Question: You’ve driven everybody to the TSA website and said, “Look here.” But because you don’t want to reveal to terrorists what’s going to be checked, there’s no way for anybody to look at that website and know where they’re going to be touched and where it’s not allowed to be touched. And so what you seem to be saying is, “You can be touched anywhere.”Pistole: No, no, no, I’m not saying that at all, Candy. There are standard operating procedures for the pat-downs. … I did not advertise this, if you will, and say, “We are going to do this new type of pat-down,” because I did not want to provide a blueprint or a road map to the terrorists to say, “Here’s our new security procedure, so here’s all you have to do …”
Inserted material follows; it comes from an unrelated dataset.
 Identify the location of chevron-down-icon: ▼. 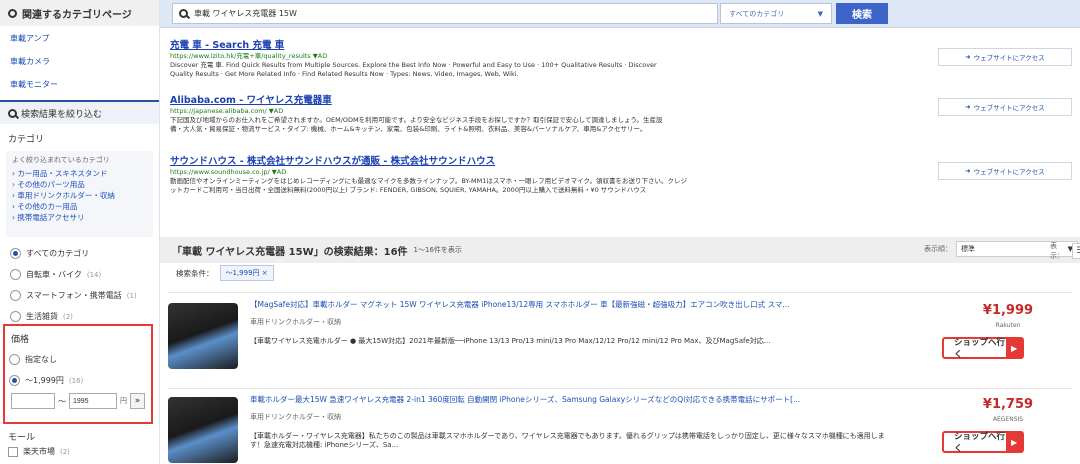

OK, so he won’t tell us what the pat-down entails. But at least we know we can avoid it, right? All we have to do is go through the body scanner. That’s what Pistole said on Hardball last week: “If you want to go through the [scanner] or walk-through metal detector and there is no alarms, no alerts, then there’s no pat-down.”
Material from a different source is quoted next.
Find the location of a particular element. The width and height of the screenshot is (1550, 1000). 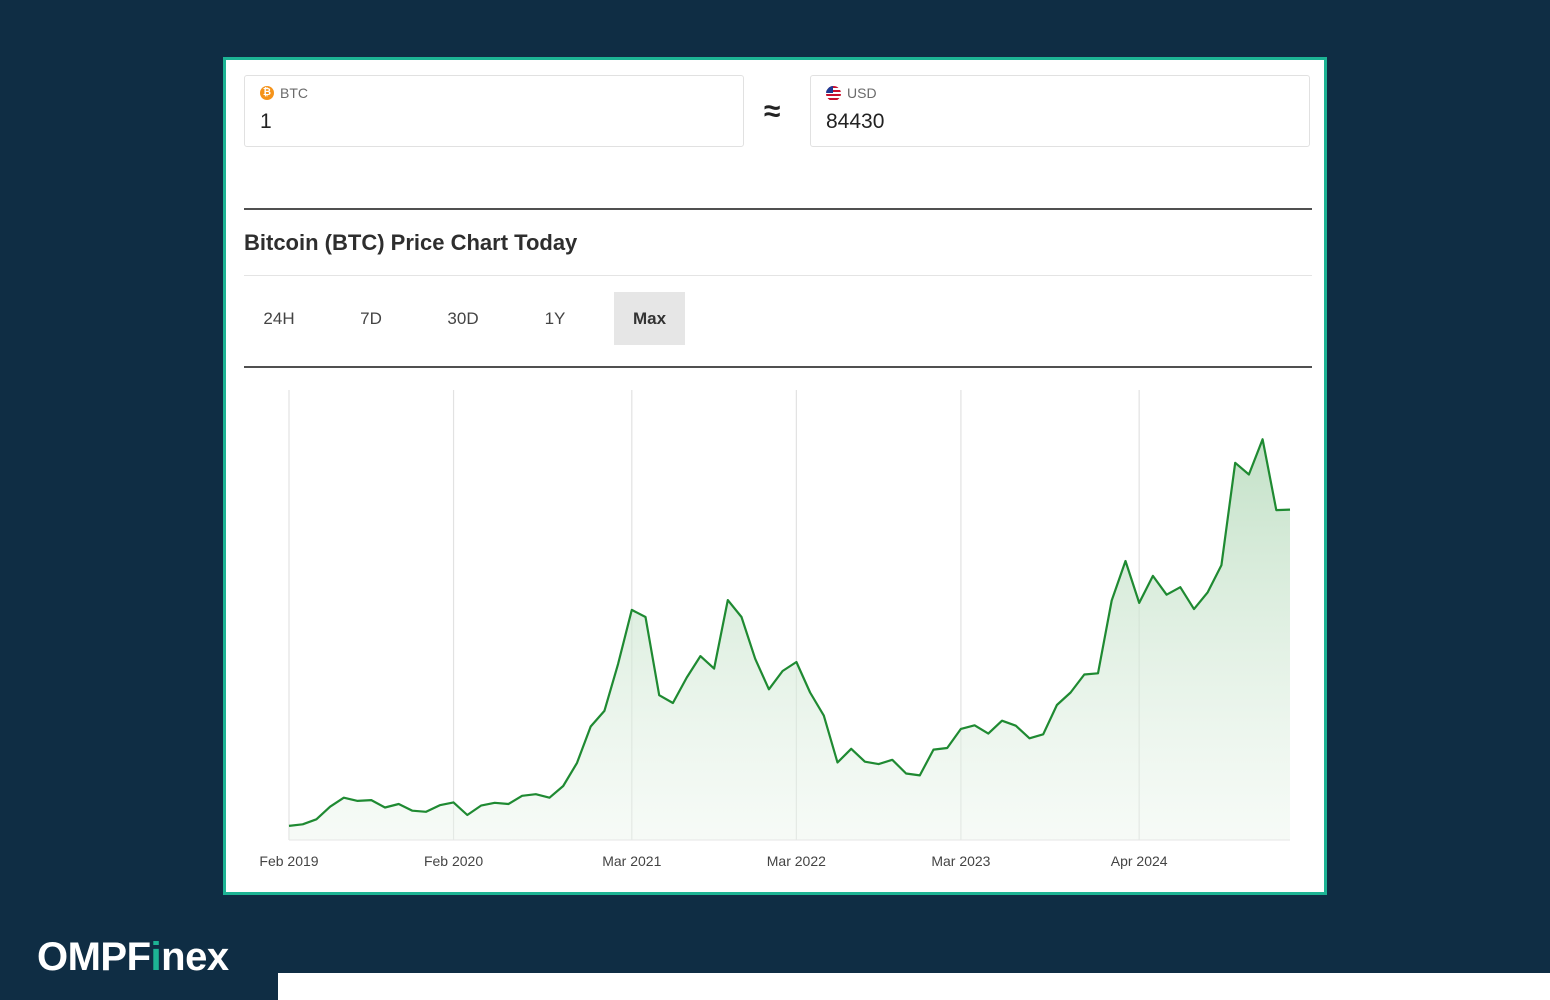

x-tick-label: Feb 2019 is located at coordinates (288, 861).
Except—oops!—apparently that isn’t what happened to Sen. Mike Johanns. At last week’s hearing, Johanns, a Nebraska Republican, asked Pistole why he’d recently been scanned and patted down at an airport. Pistole assured him: “In almost all instances, you would not be subject to a pat-down. There is a very, very small percentage that is done at random … so it can be unpredictable to the terrorists.”

Ah, unpredictability. Go through the scanner, and we won’t grope you, unless we will.

We get it, TSA. To keep terrorists uncertain and anxious, you’re going to keep the rest of us uncertain and anxious. You’re going to touch us in new ways, but you won’t tell us where or how. So stop talking about “educating,” “communicating,” and “partnering” with us. You aren’t communicating. You’re concealing. You want to surprise us. In return, you can expect us to react the way you’d react to an unexpected groping.

I understand your objectives. You want to be unpredictable. And sometimes, you need to pat people down. But combining these two things, in the form of surprise molestation, is a really bad idea. It’s a recipe for trauma and confrontation.

Tell us what you’re going to do so we can brace ourselves for it. Or maybe we’ll choose not to fly. We can’t make an informed decision unless you level with us. You owe us that much. This is America.